Naturellement, vous avez autre chose à faire que de créer un spreadsheet dans lequel vous allez copier de 20 à 30 URL de fichiers que vous avez partagés. C’est pour cette raison qu’il convient d’automatiser un peu les choses. Pour cela, il vous faut l’application Google Classroom qui vous permet d’envoyer et partager autant de spreadsheets que d’élèves.

En choisissant l’option « Make a copy for each student », chaque élève reçoit un spreadsheet à son nom. Vous n’aurez plus ensuite qu’à utiliser dans Google Chrome une charmante extension de Google Sheets qui vous permettra d’aller chercher automatiquement toutes les informations dont vous avez besoin : noms et prénoms et URL des fichiers partagés. Cette extension est Files Cabinet.

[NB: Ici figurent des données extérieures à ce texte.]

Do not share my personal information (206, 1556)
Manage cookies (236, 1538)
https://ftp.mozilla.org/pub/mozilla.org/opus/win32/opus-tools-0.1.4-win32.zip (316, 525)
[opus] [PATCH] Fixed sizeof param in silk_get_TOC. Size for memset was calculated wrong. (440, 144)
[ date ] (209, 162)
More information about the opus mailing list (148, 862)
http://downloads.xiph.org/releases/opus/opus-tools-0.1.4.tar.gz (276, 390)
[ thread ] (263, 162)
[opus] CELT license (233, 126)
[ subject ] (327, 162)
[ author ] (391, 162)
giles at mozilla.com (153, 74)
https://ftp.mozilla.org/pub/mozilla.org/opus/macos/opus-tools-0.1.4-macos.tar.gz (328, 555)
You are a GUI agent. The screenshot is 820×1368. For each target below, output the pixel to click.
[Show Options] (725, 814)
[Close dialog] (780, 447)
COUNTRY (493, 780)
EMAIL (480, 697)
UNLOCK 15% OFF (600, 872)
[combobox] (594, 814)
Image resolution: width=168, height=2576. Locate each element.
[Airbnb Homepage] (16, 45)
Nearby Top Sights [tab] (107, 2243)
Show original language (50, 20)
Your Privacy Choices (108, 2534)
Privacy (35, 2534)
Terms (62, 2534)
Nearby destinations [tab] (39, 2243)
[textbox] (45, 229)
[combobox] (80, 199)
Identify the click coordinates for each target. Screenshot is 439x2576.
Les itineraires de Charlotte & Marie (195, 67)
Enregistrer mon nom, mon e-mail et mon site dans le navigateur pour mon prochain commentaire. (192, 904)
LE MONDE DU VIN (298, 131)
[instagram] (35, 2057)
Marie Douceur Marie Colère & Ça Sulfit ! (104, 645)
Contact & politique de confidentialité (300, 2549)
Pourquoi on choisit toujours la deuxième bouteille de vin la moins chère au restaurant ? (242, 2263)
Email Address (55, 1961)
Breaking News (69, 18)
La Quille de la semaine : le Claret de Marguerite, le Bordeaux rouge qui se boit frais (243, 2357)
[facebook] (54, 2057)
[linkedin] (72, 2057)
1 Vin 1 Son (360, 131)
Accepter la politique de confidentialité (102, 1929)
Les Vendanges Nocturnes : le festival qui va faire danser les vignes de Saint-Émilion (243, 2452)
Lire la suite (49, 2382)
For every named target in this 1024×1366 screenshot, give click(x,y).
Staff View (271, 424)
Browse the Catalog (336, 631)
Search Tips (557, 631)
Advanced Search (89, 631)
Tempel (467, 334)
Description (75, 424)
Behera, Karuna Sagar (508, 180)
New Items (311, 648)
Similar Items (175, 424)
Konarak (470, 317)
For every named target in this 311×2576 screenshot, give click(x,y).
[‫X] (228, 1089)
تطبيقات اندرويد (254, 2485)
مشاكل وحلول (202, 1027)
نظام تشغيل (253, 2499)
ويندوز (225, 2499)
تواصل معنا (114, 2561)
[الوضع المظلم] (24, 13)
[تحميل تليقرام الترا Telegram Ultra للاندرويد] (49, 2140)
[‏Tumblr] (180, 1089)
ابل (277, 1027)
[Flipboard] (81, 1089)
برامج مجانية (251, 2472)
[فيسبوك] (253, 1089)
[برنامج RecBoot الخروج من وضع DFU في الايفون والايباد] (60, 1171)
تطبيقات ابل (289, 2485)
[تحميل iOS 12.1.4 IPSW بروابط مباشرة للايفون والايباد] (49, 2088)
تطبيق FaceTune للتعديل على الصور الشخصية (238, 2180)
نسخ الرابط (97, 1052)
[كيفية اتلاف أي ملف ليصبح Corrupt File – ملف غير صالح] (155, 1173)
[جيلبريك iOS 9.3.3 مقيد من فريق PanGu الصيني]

Tout cela est un peu obscur ? Dites-le-moi dans les commentaires. Éventuellement, si besoin est, je ferai un tutoriel complet en vidéo, car il y a pas mal de manipulations à effectuer pour arriver au résultat voulu.

Conclusion

J’ai donc là deux moyens de différencier l’enseignement de l’orthographe et de la grammaire. Dans les deux cas, les exercices sont déclinés en plusieurs versions correspondant à des niveaux différents désignés sous l’appellation de piste, métaphore sportive que nombre de collègues ont adoptée au lycée.

Dans les deux cas, cette façon de travailler fait la part belle à l’autonomie. Et de fait, j’invite souvent les élèves à chercher par eux-mêmes les solutions à leur problème. Par exemple, en ce qui concerne les dictées, de nombreuses erreurs peuvent être corrigées avec un Bescherelle ou un dictionnaire comme celui de l’Académie française qui permet de faire une recherche phonétique. Cela veut dire qu’un élève qui n’a pas la moindre idée de l’orthographe d’un mot peut quand même le trouver tout seul.

Par ailleurs, vous n’avez probablement pas le temps de produire un manuel de grammaire au format ePub ou des vidéos sur YouTube, mais rien ne vous empêche de construire votre progression à partir des ressources que vous pouvez glaner sur le web.

Comme j’ai pu le constater avec les dictées, ce système est perfectible et je suis impatient de voir où en seront les choses dans quelques années. J’aimerais aussi étendre cette façon de faire à d’autres types de travaux : rédaction, commentaire composé, lecture analytique, etc.

Si vous avez des idées, je suis preneur !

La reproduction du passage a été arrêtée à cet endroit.